The complainant was [wrongfully arrested and caused physical injuries] as a result of the use of force by both Officers.
In interview, the Sergeant stated he was direct, possibly too direct and abrupt in his approach to the Complainant but denied being aggressive. The evidence suggested otherwise. When interviewed, the Sergeant had the opportunity to reflect upon and pass comment on his behaviour and accept responsibility for his actions. He did not, particularly given he had no powers to do any of the actions taken by him. The Sergeant failed to recognise how his behaviour had had an impact on the Complainant.
In short, the IOPC found that in light of these aggravating factors in terms of the culpability and harm caused, specifically the abuse of trust, my client’s vulnerability and cumulatively, the multiple allegations and breaches of standards of behaviour, this was clearly a serious case that warranted referral to a Police Misconduct Hearing and as such the Force in question was directed to hold a Misconduct Hearing. Months later, the Misconduct Hearing took place, at the conclusion of which the Sergeant was dismissed for gross misuse of his Police powers.

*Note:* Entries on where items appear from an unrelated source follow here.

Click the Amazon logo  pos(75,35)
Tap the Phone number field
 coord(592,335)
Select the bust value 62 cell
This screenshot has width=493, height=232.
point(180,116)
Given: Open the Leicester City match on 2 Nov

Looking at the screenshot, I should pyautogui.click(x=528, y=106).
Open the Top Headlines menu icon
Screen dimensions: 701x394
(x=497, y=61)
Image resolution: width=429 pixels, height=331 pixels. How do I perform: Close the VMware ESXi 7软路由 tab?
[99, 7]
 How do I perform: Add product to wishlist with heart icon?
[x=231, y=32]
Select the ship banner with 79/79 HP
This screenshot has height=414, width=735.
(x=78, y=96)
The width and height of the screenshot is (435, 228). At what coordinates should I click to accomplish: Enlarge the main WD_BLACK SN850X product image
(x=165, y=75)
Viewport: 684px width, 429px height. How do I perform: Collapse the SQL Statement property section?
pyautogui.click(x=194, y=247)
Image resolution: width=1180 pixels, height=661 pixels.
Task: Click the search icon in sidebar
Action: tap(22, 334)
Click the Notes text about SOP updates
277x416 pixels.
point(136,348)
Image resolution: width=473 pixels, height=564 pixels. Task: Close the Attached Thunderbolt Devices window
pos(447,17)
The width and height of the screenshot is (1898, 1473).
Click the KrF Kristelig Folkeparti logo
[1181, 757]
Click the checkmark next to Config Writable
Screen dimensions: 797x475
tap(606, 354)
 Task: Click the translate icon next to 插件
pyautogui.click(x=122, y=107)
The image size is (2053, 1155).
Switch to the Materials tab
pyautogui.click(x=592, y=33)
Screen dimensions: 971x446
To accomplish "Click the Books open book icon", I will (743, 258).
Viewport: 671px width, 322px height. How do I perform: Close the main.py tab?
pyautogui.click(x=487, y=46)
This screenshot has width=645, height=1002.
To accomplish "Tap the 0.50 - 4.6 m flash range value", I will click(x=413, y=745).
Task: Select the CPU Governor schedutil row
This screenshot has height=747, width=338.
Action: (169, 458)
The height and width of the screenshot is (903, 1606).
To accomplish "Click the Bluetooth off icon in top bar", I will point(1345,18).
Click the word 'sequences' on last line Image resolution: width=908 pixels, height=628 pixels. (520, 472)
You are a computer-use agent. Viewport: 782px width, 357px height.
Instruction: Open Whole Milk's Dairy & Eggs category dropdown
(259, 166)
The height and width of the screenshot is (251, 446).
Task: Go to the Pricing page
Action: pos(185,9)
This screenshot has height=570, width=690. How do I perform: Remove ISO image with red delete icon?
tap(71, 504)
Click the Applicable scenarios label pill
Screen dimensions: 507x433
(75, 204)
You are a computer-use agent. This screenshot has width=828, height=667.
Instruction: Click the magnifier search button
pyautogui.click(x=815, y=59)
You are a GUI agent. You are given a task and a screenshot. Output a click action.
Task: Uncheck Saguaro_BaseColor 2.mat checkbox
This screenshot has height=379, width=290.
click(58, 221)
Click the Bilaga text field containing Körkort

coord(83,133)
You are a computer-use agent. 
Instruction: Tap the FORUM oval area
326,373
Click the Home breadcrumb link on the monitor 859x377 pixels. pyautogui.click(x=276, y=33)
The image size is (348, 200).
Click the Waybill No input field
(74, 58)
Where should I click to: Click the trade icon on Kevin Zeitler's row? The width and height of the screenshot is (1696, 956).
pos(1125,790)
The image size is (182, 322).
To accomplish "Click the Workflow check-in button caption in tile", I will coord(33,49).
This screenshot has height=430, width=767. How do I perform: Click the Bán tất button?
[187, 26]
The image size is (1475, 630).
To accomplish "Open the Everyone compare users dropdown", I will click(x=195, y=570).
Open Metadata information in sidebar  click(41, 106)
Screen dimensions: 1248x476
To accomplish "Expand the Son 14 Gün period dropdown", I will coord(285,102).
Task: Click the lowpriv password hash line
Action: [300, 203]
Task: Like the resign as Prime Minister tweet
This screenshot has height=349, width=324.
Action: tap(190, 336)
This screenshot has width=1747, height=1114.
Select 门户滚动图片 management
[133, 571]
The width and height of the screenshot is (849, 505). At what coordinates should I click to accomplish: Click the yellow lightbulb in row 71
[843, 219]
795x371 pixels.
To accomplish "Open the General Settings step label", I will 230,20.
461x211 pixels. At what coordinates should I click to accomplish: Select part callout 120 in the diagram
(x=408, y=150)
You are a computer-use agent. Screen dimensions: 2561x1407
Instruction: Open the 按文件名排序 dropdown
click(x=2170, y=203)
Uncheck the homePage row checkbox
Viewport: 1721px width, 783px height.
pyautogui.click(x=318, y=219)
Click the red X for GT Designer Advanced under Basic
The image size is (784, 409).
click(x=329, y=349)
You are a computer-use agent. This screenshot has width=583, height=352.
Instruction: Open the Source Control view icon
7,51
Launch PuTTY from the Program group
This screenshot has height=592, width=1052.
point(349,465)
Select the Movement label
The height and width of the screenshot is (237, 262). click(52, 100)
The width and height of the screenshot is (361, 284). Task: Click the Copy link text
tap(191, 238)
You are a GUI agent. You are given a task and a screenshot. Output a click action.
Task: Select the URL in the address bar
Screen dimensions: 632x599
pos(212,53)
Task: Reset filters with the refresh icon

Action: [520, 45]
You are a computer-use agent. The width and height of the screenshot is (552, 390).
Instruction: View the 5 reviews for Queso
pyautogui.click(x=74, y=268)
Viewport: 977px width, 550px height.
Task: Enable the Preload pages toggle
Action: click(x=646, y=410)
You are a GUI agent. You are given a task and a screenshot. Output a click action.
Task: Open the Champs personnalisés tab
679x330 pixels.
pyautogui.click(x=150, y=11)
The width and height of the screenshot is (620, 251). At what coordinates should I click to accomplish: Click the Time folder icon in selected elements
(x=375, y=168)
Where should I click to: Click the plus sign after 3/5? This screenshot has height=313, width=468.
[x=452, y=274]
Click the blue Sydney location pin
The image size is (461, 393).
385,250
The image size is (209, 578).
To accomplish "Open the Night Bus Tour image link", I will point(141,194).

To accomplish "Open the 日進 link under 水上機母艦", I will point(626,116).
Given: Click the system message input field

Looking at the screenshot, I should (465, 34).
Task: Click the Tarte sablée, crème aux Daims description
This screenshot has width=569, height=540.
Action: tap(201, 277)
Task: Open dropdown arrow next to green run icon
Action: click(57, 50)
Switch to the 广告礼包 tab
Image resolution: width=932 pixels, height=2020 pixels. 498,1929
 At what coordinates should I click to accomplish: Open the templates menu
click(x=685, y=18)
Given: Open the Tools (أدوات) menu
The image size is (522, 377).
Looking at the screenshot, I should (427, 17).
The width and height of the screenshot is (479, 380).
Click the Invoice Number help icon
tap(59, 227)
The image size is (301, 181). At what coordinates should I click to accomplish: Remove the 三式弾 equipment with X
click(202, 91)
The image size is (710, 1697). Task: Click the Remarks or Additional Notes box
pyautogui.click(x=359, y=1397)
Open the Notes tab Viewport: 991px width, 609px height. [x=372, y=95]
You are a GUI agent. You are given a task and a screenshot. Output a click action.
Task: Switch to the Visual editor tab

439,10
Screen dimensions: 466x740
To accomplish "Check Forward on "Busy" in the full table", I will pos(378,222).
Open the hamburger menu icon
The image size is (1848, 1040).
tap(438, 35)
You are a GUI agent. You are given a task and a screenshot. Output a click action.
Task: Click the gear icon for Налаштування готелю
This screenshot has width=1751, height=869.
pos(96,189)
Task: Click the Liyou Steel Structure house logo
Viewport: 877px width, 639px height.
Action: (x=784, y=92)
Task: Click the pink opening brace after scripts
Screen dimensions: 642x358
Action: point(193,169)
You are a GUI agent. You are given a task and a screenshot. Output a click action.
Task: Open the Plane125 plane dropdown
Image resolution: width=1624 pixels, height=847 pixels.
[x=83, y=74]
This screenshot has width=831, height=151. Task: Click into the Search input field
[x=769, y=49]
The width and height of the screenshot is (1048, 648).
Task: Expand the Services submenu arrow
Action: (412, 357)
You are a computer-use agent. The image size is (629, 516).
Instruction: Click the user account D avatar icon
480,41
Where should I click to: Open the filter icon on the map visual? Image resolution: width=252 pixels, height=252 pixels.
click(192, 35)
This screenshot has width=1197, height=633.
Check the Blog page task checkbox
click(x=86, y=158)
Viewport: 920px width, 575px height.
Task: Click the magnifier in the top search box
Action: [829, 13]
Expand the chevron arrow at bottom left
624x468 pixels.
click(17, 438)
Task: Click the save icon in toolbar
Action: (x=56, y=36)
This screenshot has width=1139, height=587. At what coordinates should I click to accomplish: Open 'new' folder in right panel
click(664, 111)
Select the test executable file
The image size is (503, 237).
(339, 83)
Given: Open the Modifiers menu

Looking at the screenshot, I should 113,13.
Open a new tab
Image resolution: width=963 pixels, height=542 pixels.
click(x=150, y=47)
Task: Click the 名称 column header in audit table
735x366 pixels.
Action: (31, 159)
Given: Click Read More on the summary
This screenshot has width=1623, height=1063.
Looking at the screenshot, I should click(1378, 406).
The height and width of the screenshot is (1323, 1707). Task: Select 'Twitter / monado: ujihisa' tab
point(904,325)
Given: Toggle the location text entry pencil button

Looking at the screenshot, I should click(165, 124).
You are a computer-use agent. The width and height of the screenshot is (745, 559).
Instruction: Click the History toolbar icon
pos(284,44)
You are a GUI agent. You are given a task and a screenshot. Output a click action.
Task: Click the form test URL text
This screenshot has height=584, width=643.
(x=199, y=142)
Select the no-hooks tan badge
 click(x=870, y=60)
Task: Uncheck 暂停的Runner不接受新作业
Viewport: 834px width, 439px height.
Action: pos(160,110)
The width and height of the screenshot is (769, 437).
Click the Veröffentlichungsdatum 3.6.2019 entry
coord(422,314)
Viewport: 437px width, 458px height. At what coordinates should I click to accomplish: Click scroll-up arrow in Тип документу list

However, the Sergeant appealed to the Police Appeals Tribunal (PAT) arguing that his dismissal was ‘unsafe’ because of an impression of actual or apparent bias on the part of the Misconduct Hearing Panel (another story, another blog). The PAT agreed and accordingly a second Misconduct Hearing was convened.
Following that second hearing, it was decided once again that the Sergeant should be dismissed. The new decision, of course, gave the Sergeant a fresh right of appeal and yes, he lodged a further appeal. He now has a new representative and a new angle; the sanction imposed (i.e. dismissal), he argues, was too harsh and should be replaced with a lesser sanction.
Part of the Sergeant’s new appeal relates to the conduct of the Appropriate Authority, specifically her initial decision that his case was not gross misconduct. Obviously, I feel that initial decision was wrong (as did the IOPC) but it is concerning to me that the Appropriate Authority’s apparent inexperience and lack of training led her to make that incorrect decision, giving the Sergeant a ‘lifeline’ in this case that I do not think he deserves. Perhaps if the AA had had better grounding in the COP Guidance then she would not have made that incorrect decision in the first place.
I remain very optimistic that the Sergeant’s latest appeal – notwithstanding the fact that Police Officers committing acts of misconduct often seem to have ‘more lives than a cat’ – will be rejected and his dismissal confirmed. It is the only appropriate sanction for his gross abuse of power. What is concerning, however, is that without my assistance, leading to the intervention of the IOPC, the Appropriate Authority would have classed this case as “simple” misconduct only (not gross), leading to the Sergeant avoiding the appropriate sanction (dismissal) and being given a mere ‘slap on the wrist’ by comparison.
Sadly, this is yet another example of why the Police cannot yet be trusted to ‘police themselves’ when it comes to complaint investigations, and why the College of Police Guidance should be inculcated at all levels of the decision making chain – from the Officers initially reviewing the complaint, to the Appropriate Authority and upwards – or else it will be pointless, as case of gross misconduct may never come before the Hearing Panels to whom the Guidance is currently directed, allowing rogue Officers such as the Sergeant in this case, to escape justice. A more wider dissemination of the Guidance would, in my opinion, help to ensure a more healthy, unbiased and effective culture in the Police complaints system.